TASK OBJECTIVE » Go through the entries below and copy out every line that contains the word "Switch".

DATASET EXTRACT »
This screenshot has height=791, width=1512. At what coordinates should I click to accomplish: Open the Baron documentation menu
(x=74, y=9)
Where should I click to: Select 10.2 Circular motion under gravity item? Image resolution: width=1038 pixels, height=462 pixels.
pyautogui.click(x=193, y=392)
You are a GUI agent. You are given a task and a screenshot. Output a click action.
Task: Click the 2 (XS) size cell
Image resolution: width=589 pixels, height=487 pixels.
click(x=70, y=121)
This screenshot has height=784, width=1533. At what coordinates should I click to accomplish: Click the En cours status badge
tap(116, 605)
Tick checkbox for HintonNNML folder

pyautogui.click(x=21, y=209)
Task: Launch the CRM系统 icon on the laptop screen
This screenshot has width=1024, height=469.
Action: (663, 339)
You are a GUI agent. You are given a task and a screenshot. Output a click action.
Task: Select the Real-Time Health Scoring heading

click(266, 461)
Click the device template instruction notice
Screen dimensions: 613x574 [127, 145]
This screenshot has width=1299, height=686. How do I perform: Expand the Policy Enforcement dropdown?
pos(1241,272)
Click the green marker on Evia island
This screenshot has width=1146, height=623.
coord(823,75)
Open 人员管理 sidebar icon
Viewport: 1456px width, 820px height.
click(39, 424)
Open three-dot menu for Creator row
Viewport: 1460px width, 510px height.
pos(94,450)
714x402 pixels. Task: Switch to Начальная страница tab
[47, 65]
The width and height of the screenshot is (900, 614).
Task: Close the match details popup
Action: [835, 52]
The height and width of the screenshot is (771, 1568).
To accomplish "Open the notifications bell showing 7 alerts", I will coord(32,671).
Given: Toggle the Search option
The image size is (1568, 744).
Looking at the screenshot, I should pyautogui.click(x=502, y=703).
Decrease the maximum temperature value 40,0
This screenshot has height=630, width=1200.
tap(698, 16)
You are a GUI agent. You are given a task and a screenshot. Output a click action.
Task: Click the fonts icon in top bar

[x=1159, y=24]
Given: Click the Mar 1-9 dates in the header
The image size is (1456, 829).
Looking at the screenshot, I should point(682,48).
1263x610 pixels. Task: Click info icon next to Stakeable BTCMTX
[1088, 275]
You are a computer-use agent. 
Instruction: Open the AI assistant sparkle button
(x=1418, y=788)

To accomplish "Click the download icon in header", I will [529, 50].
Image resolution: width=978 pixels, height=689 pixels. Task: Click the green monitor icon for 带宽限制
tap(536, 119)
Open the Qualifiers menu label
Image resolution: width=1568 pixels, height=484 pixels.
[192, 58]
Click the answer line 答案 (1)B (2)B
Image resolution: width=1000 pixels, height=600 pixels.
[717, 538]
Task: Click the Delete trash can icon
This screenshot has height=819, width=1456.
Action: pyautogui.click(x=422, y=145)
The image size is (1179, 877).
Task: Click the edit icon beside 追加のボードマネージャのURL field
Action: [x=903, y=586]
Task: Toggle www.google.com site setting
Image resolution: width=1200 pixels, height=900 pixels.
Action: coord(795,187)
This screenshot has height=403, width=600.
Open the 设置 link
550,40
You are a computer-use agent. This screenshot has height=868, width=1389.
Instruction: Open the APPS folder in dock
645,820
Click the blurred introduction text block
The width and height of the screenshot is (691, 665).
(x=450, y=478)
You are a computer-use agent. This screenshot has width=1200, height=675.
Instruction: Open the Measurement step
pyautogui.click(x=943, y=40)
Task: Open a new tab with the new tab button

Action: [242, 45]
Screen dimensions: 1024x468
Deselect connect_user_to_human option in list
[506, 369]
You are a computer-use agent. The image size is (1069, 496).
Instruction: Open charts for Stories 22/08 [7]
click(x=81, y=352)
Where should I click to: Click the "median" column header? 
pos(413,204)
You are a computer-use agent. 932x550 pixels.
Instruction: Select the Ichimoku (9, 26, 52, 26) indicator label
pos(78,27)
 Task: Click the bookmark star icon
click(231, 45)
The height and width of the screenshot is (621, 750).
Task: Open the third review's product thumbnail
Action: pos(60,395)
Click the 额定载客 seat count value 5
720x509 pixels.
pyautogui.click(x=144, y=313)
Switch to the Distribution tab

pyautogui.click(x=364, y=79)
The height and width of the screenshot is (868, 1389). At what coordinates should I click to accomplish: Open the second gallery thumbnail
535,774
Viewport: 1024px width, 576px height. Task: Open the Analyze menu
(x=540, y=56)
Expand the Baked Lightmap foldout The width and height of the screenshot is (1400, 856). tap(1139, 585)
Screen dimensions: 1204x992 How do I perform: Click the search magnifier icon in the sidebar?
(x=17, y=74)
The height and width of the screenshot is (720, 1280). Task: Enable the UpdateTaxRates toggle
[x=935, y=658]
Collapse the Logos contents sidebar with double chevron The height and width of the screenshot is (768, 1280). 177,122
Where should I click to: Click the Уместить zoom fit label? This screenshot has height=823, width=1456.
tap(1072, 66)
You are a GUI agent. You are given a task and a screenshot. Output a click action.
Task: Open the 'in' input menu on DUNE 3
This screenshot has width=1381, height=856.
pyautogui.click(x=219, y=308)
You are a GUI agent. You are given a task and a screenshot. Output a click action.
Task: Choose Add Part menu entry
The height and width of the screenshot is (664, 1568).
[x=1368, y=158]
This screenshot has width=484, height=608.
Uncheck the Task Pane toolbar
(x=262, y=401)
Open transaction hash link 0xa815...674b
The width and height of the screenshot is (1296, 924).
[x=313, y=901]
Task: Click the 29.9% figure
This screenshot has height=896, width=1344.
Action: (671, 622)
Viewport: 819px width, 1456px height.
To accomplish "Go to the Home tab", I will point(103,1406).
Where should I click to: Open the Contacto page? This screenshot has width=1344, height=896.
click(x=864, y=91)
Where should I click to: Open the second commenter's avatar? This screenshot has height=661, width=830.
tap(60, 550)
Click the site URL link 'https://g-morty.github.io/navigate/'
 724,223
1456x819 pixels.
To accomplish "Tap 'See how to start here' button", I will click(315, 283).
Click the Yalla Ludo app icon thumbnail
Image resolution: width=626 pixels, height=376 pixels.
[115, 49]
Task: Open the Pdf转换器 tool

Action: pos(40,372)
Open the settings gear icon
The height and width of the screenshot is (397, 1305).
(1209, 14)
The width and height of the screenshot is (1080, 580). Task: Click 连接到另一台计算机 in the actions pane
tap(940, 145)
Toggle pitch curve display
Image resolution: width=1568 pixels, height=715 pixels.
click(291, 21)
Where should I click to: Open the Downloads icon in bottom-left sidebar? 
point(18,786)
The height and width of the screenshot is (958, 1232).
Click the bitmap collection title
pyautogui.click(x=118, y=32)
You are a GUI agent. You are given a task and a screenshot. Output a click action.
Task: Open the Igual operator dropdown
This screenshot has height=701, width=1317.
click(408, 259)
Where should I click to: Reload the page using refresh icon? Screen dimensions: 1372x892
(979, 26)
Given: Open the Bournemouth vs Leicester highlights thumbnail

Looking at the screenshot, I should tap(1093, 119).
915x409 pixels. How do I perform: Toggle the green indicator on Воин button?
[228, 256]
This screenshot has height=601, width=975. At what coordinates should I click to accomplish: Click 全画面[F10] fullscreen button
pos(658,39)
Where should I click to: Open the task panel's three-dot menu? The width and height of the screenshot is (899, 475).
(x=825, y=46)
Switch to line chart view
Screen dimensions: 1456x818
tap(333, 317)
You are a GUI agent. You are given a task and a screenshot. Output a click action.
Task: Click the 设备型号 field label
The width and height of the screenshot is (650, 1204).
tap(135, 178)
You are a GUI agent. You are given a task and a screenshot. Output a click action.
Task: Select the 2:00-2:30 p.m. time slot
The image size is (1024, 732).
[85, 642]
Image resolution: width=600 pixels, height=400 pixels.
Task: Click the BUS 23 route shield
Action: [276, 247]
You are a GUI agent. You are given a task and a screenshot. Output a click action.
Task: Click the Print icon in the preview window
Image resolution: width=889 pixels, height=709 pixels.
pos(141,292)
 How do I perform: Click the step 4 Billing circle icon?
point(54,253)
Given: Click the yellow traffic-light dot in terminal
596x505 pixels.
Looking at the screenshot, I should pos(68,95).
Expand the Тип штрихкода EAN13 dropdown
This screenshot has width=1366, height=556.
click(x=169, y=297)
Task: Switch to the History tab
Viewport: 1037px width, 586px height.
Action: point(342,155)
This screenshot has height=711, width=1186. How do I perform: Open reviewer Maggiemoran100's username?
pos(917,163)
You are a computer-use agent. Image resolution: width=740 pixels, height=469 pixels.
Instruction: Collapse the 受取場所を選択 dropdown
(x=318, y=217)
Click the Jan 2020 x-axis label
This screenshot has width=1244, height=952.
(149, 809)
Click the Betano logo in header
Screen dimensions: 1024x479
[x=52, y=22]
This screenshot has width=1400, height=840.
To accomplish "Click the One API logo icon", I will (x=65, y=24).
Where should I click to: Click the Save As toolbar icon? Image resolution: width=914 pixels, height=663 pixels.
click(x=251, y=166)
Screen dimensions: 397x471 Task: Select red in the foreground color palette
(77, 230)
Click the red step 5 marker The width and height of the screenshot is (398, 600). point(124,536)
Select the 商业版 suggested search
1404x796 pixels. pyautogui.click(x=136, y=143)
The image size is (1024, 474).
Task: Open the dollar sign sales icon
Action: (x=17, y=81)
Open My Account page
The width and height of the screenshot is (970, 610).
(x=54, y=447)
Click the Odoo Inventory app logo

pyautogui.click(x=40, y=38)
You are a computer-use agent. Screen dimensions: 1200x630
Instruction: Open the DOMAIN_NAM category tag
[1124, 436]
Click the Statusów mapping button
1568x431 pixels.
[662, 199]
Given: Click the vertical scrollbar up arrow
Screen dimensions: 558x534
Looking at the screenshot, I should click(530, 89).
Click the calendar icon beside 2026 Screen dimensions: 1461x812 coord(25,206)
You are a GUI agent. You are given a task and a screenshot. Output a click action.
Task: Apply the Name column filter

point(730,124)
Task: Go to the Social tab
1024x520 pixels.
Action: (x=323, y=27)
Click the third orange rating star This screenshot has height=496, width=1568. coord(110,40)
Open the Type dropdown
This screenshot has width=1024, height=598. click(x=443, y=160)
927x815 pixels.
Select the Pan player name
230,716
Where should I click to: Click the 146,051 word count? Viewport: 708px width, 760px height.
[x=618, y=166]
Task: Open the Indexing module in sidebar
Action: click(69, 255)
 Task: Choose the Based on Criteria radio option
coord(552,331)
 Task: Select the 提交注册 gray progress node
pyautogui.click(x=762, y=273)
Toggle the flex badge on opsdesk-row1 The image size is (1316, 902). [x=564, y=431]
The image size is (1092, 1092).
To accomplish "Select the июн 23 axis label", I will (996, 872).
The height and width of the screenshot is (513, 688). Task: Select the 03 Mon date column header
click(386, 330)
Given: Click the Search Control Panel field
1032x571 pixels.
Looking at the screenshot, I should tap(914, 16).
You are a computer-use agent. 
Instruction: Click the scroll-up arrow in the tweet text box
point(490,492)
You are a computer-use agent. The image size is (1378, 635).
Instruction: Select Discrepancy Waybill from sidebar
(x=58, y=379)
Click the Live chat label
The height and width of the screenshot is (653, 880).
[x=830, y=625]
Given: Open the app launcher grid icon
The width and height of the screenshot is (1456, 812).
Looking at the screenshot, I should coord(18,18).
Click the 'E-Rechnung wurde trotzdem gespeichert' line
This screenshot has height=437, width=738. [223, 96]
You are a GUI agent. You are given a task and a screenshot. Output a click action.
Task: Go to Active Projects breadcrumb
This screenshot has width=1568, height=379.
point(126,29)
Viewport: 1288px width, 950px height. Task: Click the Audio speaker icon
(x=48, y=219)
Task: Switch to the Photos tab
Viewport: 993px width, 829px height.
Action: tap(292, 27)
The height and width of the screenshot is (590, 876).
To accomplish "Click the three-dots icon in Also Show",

COMPLETED EXERCISE »
714x402 pixels. Task: Switch to Начальная страница tab
Switch to the Distribution tab
Switch to line chart view
Task: Switch to the History tab
Task: Switch to the Photos tab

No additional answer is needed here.